27/08/2006 - Ma Mouclade Infernale

Sommaire de la page


La Mouclade en elle-même s'est très passée (voir le résumé de la concentre)

Le retour pour Fleur et moi s'est plutôt transformé en "la Mouclade infernale" pour reprendre l'expression de Loïc (voir sa Route d'Or 2005 infernale).
En effet, j'ai eu la bonne idée de racheter une épave de Dyane et de rallier avec Gruissan à Figeac (plus de 300 kms dans les montagnes noires et le massif central...).

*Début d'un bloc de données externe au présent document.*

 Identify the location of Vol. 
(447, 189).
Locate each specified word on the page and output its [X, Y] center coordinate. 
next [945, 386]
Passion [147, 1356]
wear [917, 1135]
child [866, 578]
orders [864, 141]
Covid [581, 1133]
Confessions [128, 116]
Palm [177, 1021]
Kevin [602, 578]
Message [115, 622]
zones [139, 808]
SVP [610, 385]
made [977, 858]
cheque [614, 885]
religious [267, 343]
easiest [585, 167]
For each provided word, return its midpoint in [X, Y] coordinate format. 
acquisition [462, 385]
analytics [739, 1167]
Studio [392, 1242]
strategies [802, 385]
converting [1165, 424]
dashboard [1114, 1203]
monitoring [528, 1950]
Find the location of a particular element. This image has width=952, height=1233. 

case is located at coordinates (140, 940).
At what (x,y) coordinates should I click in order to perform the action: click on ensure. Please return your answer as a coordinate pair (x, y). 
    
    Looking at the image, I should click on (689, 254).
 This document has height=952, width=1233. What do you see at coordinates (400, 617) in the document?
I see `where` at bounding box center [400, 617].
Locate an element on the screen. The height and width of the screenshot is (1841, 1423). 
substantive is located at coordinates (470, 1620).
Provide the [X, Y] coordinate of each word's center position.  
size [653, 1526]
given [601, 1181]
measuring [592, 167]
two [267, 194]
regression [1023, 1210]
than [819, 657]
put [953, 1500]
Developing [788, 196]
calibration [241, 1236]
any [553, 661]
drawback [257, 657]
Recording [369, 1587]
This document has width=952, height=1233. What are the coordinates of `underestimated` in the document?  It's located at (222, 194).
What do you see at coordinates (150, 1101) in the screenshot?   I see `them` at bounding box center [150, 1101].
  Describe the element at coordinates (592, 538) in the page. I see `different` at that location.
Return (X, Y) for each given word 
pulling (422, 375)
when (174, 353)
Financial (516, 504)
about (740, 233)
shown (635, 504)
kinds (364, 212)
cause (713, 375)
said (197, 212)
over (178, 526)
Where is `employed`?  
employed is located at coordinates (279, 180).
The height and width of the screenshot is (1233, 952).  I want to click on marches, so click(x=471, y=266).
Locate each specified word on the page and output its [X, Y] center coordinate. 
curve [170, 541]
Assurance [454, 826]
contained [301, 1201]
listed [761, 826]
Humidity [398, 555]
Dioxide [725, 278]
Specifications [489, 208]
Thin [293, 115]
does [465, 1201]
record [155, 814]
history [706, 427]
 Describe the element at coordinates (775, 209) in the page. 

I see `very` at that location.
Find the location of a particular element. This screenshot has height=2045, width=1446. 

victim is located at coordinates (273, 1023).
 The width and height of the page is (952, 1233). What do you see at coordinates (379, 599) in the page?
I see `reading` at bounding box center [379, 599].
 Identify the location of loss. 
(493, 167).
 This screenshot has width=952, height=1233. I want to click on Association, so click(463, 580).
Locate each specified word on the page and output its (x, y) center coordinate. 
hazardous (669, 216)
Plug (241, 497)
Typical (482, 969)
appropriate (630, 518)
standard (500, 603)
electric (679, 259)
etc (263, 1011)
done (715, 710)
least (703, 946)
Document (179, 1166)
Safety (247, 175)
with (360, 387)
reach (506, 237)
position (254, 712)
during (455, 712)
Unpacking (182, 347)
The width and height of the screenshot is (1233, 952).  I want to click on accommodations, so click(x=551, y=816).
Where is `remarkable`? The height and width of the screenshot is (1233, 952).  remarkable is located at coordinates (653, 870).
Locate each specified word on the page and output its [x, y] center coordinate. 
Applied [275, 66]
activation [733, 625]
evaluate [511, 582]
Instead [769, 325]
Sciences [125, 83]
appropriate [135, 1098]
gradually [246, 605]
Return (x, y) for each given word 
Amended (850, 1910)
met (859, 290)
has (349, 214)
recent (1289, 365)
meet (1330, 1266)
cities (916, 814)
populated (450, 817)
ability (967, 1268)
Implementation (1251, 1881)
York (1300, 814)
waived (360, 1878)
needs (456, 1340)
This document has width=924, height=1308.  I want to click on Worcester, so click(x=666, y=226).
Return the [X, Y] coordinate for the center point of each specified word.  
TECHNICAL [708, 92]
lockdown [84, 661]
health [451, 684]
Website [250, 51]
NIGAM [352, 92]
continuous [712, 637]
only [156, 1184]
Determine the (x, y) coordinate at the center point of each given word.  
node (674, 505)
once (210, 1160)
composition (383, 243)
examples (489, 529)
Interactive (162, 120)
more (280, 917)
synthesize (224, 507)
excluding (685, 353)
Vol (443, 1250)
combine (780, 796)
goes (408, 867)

Présentation de cette Dyane :
3 gros points :

Mais voyons en détail tous ces points :
De l'arrière, elle présente pas mal au début :

Mais de l'avant, les choses se gatent...


Il y a un énorme trou dans le plancher du coffre, découpé à la cisaille par le "garagiste" qui ne s'est aperçu qu'après que le réservoir se tombait de par dessous en dévissant les 4 vis...


Toujours le même garagiste, qui a arraché au sens propre du mot la fixation de capot, sans doute il croyait que ça tenait tout seul. Pour finir d'arracher il a été obligé de détruire la calandre.



La calandre et la fixation de capot ont été avantageusement remplacée par des attaches rallyes en gros caoutchouc, qui maintiennent en même temps l'aile gauche et le phare qui se cassent la gueule suite à un accrochage. Après tout pourquoi pas...

Le garagiste leur a facturé 30 euros la réparation du pot sous caisse avec du serflex et une tôle. Par contre il n'est pas arrivé a leur réparer le col de cygne, à qui il manque du coup 1 cm pour rejoindre ce pot sous caisse (sur la photo à gauche)! Pratique, le pot sous caisse ne recevant plus de gaz d'échappements, la réparation de fortune ne risque pas de lâcher!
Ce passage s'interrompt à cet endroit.